OBJECTIVE: To evaluate the improvement of patients with gonarthritis exposed to a multidisciplinary care program with and without associated classroom educational program. METHODS: 152 patients (men and women) aged 40 or older with arthritis stages I to III of Kelgren and Lawrence. Have been treated with drugs, orthotics and referred to physical rehabilitation (physiotherapy and/or physical activity). Patients will be randomized into 2 groups of 76 and will go through pre-assessment with multidisciplinary team: Psychologist - assess cognitive ability; level of anxiety, and depression. Nutritionist - anthropometric parameters and diet quality. Social Worker - Level of education, religion, autonomy and mobility capacity to the hospital. Physiotherapist - range of motion, pain, function and quality of life. Occupational Therapy - range of motion and strength. Physical Educator - level of physical activity and functional capacity. Orthopaedic - additional examinations, disease classification, orthotics, report to Social Security and Traffic Department, evaluation questionnaires (SF 36, VAS, WOMAC, LEQUESNE), referral to physical therapy, physical activity and inform consent. A group will submitted to two interventions, with an interval of two months between each intervention. The control group will only make evaluations / consultations with all professional teams without classes for 2 years, then will attend the courses and will be followed by two more years. Interventions will be lectures and practices with the seven professional teams, covering the topic arthritis (orthopedic team), what is disease, being ill, and the role of the patient in the treatment (psychology) to obtain behavioral change. Lectures and practices with physical therapy and occupational therapy to show the importance of exercise in relieving symptoms (physical therapy), the importance of rest and proper ergonomics at home and at work (occupational therapy). The nutritionist shows proper alimentation. Lecture and practice with physical educator (showing the difference between the laber work and regular physical activity as well as the importance of strength exercises, resistance and stretching) and theoretical class with the social service by calling attention to the importance of leisure. After two months, the second intervention is made in order to verify the acquired concepts. Six months, 1, 2, 3 and 4 years after the first evaluation, the groups will be called to new multi evaluation.
Study Type
INTERVENTIONAL
Allocation
RANDOMIZED
Purpose
TREATMENT
Masking
NONE
Enrollment
222
2 Educational courses (two months apart). Receive DVD and printed material of the lectures.
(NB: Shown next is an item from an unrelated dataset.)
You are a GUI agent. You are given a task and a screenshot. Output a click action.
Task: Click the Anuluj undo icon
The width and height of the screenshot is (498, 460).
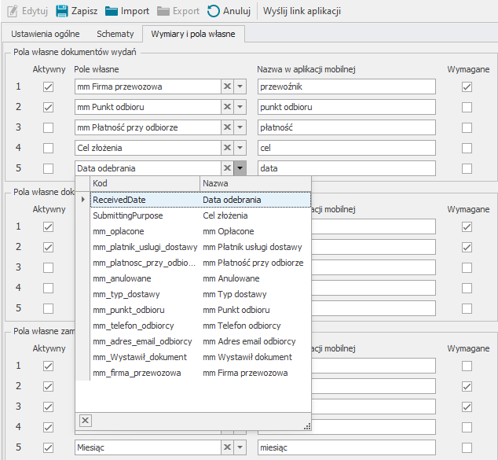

Evaluations and consultations with all professional teams without classes for 2 years. At two years: two days of lectures two months apart with DVD and printed material of the lectures. Will be followed by two more years.
Instituto de Ortopedia e Traumatologia do Hospital das Clinicas da Faculdade de Medicina da Universidade de São Paulo
São Paulo, Brazil
Instituto de Ortopedia e Traumatologia - HCFMUSP
São Paulo, Brazil
Improvement in pain of patients with knee osteoarthritis by multi-professional care and education. (Visual Analogue Scale (VAS) and Womac)
Visual Analogue Scale (VAS) and Womac pain at 6 months, 1, 2, 3 and 4 years
Time frame: 5 years
Improvement in function of patients with knee osteoarthritis by multi-professional care and education. (testing and HAQ (Health Assessment Questionnaire )and DASH (Disabilities of the Arm, Shoulder And Hand questionnaires)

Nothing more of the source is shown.